** begin RECORDS TO USE **

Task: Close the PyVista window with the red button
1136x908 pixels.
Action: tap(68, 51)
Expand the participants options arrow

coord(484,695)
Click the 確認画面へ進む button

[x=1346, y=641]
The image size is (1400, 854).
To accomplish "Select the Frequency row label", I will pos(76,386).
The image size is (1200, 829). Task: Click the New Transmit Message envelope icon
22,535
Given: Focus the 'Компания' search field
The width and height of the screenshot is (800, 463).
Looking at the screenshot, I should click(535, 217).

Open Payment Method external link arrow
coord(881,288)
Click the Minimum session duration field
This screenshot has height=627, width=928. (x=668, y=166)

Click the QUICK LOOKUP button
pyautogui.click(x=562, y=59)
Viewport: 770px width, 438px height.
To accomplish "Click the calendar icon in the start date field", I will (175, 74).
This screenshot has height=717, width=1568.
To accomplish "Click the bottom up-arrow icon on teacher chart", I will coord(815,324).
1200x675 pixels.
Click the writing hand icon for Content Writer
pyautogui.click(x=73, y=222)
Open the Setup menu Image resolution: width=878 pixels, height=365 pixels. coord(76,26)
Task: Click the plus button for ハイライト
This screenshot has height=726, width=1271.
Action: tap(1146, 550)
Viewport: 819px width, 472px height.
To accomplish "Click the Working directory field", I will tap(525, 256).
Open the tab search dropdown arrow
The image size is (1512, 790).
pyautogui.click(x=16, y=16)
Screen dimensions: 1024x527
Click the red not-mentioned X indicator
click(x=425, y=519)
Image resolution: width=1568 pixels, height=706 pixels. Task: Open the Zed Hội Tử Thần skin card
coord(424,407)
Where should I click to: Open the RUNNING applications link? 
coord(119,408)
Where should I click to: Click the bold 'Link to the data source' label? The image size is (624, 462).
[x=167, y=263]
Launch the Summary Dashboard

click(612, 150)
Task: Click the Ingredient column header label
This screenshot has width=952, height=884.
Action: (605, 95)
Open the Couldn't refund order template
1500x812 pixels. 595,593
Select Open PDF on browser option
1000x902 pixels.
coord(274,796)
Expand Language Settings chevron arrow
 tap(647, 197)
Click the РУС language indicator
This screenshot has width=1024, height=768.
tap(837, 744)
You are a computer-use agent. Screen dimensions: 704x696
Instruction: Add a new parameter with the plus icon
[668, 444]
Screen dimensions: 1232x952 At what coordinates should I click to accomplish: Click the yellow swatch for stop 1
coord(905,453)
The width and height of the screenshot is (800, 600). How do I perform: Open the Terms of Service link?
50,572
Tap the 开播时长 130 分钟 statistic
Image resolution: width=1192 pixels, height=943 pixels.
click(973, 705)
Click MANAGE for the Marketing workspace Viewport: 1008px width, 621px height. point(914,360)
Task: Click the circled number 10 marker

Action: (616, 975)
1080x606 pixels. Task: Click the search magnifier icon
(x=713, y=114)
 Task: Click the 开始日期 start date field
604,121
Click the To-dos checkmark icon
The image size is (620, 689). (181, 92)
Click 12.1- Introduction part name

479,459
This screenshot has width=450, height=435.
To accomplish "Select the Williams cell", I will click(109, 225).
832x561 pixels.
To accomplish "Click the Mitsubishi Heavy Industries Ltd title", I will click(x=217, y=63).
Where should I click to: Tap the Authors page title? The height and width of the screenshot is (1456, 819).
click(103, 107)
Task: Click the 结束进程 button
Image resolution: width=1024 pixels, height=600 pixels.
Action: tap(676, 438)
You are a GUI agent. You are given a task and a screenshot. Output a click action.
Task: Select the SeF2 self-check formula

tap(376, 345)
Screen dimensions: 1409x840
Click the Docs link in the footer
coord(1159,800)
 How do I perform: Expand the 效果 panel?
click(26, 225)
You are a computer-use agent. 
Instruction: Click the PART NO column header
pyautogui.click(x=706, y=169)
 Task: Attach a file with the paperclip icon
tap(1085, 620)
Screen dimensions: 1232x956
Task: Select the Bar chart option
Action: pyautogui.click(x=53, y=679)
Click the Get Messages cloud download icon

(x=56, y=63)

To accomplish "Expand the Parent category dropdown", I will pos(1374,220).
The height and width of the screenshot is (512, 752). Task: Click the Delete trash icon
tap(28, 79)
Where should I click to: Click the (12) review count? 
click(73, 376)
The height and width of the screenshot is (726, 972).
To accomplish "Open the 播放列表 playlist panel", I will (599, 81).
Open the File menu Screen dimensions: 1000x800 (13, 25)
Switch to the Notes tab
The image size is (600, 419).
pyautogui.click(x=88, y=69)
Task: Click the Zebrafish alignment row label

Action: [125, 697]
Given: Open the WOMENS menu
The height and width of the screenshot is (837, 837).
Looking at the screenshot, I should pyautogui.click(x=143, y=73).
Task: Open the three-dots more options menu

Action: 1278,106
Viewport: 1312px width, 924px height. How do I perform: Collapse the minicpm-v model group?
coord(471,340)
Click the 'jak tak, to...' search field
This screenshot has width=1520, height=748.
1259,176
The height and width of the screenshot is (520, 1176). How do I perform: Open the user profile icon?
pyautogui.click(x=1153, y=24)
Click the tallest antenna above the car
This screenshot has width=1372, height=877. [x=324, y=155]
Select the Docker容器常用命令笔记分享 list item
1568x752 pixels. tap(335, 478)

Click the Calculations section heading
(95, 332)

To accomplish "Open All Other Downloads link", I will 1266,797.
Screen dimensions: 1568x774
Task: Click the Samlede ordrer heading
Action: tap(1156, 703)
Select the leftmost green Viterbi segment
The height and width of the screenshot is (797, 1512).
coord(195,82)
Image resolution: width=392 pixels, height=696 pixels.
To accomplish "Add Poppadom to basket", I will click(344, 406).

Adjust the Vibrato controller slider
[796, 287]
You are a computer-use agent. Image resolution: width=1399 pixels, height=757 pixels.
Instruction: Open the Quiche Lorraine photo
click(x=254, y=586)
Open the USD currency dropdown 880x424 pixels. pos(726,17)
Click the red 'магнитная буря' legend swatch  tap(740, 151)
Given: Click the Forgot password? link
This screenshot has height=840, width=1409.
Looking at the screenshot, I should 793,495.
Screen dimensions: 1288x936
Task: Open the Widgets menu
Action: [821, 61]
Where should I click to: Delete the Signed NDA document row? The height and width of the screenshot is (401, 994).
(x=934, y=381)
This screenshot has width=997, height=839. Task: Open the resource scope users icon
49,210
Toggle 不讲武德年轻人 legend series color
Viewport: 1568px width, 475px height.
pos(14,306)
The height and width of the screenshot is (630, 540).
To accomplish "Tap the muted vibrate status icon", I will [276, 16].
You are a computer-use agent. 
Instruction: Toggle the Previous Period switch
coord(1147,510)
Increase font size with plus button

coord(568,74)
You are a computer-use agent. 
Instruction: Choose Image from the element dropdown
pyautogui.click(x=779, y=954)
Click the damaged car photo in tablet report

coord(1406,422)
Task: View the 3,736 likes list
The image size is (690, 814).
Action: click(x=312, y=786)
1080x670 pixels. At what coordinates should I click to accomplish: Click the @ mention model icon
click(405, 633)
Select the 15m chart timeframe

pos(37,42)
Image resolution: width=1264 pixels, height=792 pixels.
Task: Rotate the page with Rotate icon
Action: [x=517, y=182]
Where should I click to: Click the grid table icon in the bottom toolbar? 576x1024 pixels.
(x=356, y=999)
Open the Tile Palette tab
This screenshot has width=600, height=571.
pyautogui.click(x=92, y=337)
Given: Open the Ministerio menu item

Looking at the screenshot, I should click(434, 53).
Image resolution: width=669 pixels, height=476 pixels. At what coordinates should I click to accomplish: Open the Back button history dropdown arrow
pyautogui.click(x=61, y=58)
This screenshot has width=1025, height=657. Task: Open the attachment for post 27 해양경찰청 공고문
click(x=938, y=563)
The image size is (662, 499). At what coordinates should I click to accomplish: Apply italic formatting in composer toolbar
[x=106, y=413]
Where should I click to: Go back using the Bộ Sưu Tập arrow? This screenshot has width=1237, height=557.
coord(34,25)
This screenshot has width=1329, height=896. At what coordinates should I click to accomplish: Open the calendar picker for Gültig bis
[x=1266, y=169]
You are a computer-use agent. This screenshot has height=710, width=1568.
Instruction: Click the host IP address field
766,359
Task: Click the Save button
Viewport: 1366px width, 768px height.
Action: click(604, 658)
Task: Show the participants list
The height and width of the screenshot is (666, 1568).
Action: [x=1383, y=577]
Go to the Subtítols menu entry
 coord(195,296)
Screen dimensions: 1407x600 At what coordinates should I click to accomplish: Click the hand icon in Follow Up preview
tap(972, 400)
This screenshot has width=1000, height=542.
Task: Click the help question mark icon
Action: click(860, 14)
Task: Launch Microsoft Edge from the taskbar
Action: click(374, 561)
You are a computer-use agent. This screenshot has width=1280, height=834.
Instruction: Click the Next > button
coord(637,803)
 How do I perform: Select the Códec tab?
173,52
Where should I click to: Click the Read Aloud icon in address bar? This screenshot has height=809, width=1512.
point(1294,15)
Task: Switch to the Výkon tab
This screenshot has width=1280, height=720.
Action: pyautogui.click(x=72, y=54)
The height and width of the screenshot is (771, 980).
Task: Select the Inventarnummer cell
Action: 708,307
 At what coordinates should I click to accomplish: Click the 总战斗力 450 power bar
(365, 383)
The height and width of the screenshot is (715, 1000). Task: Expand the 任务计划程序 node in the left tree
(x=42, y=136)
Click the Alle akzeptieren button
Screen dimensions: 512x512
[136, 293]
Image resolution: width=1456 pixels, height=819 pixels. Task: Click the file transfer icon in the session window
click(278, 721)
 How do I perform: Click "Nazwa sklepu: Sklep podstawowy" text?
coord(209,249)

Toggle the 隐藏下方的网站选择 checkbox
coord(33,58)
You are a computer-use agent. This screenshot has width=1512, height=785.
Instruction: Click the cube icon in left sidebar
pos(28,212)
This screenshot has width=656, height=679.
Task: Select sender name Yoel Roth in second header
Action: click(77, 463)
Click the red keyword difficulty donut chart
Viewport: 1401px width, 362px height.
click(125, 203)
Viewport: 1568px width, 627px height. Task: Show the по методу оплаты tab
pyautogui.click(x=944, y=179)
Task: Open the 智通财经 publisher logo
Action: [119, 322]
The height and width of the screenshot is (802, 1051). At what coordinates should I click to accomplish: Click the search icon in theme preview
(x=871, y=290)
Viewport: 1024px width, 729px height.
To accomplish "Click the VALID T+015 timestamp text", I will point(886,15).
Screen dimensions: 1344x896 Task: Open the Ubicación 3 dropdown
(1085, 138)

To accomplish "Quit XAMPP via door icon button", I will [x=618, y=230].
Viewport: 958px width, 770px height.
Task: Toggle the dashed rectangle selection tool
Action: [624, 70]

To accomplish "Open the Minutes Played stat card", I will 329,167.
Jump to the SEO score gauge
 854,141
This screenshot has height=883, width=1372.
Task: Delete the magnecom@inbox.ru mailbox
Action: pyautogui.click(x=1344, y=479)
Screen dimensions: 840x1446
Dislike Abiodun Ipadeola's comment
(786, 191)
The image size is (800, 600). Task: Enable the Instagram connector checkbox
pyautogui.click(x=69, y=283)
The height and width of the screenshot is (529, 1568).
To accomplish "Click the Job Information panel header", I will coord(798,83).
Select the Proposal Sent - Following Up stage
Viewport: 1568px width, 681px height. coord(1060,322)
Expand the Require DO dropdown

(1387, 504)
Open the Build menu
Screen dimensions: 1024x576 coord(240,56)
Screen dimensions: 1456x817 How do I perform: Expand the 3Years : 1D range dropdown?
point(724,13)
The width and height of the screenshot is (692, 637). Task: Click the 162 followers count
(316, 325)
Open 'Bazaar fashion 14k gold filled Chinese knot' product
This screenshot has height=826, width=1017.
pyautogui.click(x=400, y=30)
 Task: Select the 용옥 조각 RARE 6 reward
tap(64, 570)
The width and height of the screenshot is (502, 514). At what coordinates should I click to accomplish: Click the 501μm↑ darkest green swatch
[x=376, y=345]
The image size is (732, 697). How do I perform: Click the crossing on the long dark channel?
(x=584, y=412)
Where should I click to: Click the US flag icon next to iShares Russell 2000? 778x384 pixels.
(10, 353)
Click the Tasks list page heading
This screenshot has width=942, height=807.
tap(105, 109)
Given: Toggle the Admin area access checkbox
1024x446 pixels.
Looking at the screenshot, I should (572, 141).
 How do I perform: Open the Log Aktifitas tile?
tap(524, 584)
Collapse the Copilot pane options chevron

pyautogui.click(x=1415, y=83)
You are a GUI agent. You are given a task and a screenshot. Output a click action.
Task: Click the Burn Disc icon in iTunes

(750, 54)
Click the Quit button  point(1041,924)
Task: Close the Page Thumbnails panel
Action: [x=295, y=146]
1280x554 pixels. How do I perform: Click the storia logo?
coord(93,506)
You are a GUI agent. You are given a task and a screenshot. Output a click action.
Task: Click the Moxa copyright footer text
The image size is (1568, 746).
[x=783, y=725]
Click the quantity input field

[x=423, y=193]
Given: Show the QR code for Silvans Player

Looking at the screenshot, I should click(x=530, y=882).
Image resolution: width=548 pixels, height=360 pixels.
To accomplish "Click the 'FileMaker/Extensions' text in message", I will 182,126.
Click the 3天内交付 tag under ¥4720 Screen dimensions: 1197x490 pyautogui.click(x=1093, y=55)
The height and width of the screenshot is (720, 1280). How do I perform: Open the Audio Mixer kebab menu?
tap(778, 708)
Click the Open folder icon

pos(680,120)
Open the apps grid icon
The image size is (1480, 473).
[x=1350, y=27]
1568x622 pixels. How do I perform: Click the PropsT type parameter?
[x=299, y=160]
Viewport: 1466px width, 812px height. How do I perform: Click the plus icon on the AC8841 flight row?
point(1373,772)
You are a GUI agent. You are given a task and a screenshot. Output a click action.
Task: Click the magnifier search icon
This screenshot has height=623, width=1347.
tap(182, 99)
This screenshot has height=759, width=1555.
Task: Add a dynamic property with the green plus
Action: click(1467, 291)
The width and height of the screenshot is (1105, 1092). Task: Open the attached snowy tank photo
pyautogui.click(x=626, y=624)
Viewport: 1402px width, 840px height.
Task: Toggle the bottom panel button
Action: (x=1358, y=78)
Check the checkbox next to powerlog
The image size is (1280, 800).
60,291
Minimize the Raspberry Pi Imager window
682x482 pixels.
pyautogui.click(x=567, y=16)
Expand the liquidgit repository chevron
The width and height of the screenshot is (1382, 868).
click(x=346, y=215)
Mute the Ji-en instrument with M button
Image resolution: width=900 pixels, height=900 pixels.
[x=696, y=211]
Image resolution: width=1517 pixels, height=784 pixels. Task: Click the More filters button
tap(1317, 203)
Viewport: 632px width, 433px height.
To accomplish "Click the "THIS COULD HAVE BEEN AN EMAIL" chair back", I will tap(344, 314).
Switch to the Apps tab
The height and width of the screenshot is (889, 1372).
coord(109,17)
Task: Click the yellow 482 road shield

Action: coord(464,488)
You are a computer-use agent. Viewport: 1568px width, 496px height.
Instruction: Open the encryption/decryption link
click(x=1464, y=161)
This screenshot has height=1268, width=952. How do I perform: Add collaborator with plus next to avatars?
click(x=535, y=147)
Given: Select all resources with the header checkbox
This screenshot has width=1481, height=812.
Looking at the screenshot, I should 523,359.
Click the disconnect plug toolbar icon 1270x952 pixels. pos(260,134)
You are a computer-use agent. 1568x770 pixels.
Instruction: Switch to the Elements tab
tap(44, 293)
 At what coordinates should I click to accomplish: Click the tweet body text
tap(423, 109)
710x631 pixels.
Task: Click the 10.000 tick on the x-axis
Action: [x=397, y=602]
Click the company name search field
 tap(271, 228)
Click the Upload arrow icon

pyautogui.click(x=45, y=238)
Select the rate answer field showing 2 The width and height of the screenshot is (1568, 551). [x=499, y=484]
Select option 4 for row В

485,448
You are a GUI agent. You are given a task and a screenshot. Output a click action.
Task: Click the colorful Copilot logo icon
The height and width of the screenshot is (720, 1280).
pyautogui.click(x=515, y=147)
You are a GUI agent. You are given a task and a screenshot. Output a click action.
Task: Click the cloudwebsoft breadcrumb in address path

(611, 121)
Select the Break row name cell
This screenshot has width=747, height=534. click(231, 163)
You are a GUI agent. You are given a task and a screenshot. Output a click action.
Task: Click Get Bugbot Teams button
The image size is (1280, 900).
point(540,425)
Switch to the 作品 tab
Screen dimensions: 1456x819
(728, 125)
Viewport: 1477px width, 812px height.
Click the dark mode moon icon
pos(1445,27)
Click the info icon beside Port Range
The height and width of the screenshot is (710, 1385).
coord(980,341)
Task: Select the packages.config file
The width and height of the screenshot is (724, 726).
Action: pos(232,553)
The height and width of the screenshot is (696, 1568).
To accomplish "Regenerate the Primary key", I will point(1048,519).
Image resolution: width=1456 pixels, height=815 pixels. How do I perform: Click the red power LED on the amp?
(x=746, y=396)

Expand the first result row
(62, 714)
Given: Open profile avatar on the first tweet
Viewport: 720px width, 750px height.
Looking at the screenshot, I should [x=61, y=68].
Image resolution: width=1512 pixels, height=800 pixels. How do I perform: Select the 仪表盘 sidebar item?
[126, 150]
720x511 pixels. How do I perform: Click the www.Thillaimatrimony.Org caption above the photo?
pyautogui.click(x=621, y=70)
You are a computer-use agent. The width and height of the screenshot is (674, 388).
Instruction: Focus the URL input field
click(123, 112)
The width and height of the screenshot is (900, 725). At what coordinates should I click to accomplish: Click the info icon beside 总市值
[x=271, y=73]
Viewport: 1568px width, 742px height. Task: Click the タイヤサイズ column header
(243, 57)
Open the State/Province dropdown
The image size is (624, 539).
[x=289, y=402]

** end RECORDS TO USE **

- **YOUR GOAL**: Please echo the data above word for word, beginning at its first line and stopping after the line that contains "will (175, 74).".

- **WORKED SOLUTION**:
Task: Close the PyVista window with the red button
1136x908 pixels.
Action: tap(68, 51)
Expand the participants options arrow

coord(484,695)
Click the 確認画面へ進む button

[x=1346, y=641]
The image size is (1400, 854).
To accomplish "Select the Frequency row label", I will pos(76,386).
The image size is (1200, 829). Task: Click the New Transmit Message envelope icon
22,535
Given: Focus the 'Компания' search field
The width and height of the screenshot is (800, 463).
Looking at the screenshot, I should click(535, 217).

Open Payment Method external link arrow
coord(881,288)
Click the Minimum session duration field
This screenshot has height=627, width=928. (x=668, y=166)

Click the QUICK LOOKUP button
pyautogui.click(x=562, y=59)
Viewport: 770px width, 438px height.
To accomplish "Click the calendar icon in the start date field", I will (175, 74).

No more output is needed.